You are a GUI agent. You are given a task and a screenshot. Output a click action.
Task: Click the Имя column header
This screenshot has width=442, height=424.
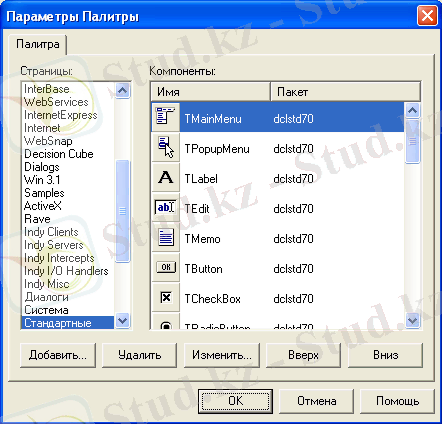[210, 92]
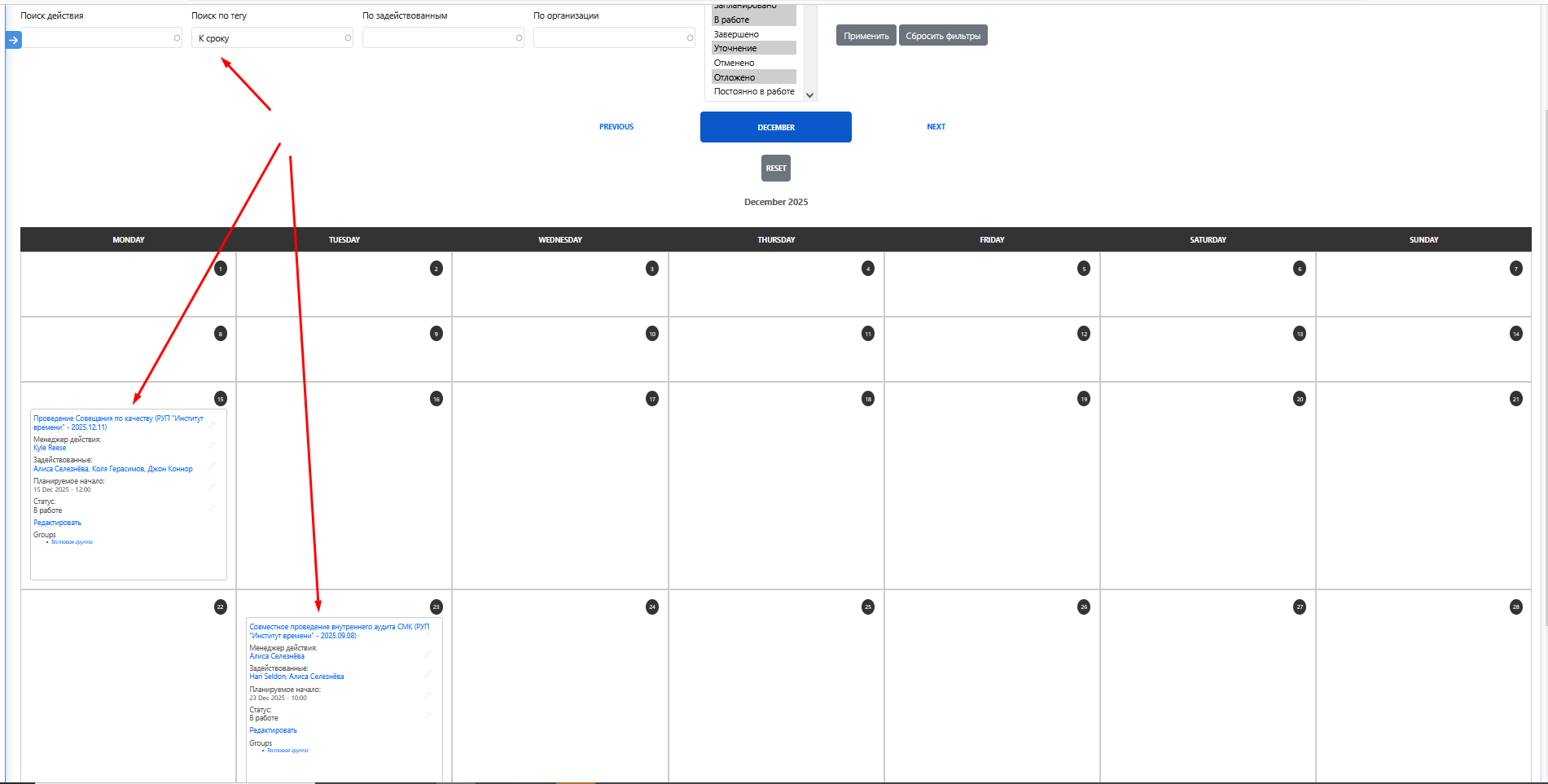Click pencil icon beside Kyle Reese manager
This screenshot has height=784, width=1548.
click(x=212, y=445)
--- --- ---
- PROBLEM DESCRIPTION: Output each line above exactly as it stands, omitting the pictures.

- SOLUTION TO THE EXERCISE:
You are a GUI agent. You are given a task and a screenshot. Output a click action.
Task: Click the Имя column header
This screenshot has width=442, height=424.
[210, 92]
Click pencil icon beside Kyle Reese manager
This screenshot has height=784, width=1548.
click(x=212, y=445)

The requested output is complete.